Google introduced Gemini 1.5 Pro – a new, more efficient AI model

On Thursday, Google introduced Gemini 1.5 Pro, an improved AI model that surpasses the previous version in all respects.


In the blog, Google CEO Sundar Pichai and DeepMind CEO Demis Hassabis try to reassure audiences that AI is ethical and safe, while at the same time touting the rapidly growing capabilities of their models.

Our teams continue to push the boundaries of the latest models, putting safety first.

The company needs to emphasize security to AI skeptics and government regulators. But it’s also important to highlight the models’ growing performance for AI developers, potential clients and investors concerned about Google’s lack of response to the success of OpenAI’s ChatGPT, which yesterday unveiled an AI model for generating photorealistic videos.

According to Pichai and Hassabis, Gemini 1.5 Pro achieves comparable results to Gemini 1.0 Ultra, but is more efficient with less computational effort. Multimodal capabilities include text, image, video, audio, and code processing. With the development of AI, models will offer more and more universal functionality in a single query window.

Gemini 1.5 Pro can also process up to a million tokens – units of data for analysis in a single request. Google says the model is capable of processing more than 700,000 words, an hour of video, 11 hours of audio, and 30,000 lines of code. The company claims that it has already successfully tested the version for 10 million tokens.
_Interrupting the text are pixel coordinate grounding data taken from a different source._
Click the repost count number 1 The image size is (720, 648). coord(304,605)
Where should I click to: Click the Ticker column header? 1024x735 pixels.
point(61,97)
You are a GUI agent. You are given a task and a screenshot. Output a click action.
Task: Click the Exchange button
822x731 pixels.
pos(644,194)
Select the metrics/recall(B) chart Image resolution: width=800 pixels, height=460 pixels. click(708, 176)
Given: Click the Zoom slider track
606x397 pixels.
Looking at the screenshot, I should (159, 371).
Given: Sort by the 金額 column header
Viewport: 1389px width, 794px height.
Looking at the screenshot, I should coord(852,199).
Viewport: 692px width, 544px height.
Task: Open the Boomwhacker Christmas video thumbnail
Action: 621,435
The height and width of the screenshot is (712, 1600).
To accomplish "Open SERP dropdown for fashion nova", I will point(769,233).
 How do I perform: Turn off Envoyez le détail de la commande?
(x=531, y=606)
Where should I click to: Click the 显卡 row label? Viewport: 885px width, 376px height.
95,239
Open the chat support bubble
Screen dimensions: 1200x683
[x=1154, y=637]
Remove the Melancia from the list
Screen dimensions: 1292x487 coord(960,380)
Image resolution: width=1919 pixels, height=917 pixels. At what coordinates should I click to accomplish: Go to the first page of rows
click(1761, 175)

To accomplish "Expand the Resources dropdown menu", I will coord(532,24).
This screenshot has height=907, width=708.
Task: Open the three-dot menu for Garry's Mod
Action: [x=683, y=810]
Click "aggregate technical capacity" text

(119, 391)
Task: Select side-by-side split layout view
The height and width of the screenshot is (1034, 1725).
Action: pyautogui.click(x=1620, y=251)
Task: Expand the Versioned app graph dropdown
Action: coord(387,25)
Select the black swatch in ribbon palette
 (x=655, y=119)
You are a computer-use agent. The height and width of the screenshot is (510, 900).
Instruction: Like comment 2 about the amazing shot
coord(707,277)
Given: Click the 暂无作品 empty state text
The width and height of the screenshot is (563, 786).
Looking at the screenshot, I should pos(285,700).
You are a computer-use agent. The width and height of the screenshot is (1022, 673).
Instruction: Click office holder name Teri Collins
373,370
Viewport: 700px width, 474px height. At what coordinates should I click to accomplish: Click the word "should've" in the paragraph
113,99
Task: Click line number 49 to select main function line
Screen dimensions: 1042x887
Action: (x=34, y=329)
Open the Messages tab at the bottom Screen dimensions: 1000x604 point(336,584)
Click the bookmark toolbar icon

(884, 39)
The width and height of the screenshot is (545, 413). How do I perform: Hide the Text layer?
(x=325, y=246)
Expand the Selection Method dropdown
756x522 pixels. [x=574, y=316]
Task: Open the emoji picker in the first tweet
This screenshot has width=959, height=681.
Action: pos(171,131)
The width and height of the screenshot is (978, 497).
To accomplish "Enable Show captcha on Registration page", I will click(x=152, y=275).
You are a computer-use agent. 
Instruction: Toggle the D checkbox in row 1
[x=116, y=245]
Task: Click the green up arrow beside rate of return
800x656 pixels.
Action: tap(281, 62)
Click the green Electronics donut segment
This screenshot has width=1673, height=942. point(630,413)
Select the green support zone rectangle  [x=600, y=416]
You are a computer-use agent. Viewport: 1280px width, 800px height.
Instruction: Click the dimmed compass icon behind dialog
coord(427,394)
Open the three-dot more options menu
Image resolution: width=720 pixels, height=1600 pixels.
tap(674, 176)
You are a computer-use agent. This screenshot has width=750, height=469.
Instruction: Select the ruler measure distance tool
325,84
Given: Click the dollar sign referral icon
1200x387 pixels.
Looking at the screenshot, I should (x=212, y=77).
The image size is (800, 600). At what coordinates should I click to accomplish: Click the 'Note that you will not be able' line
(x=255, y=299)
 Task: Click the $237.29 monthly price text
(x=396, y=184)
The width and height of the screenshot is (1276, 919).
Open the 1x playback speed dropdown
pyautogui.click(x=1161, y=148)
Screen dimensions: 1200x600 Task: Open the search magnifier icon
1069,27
The company notes that at large values, Gemini 1.5 Pro maintains high accuracy of results if it receives new data for training. In the “Needle In a Haystack” test, the model showed impressive results in searching for a piece of text within a large array of data. Google reported that Gemini 1.5 Pro found text with 99% accuracy, even in data blocks up to a million tokens long.

Google says Gemini 1.5 Pro can reason about various details in a 402-page transcript of the Apollo 11 mission to the moon. Plus, she analyzes the plot and events in the busy 44-minute silent film starring Buster Keaton.

Since the 1.5 million token context window is the first of its kind for a large model, we continue to develop new evaluation criteria to test its unusual capabilities.

At launch, Gemini 1.5 Pro supports 128,000 tokens, the same number that OpenAI’s publicly announced GPT-4 stopped at. Hassabis says the company will soon introduce pricing tags for requests up to 1 million tokens.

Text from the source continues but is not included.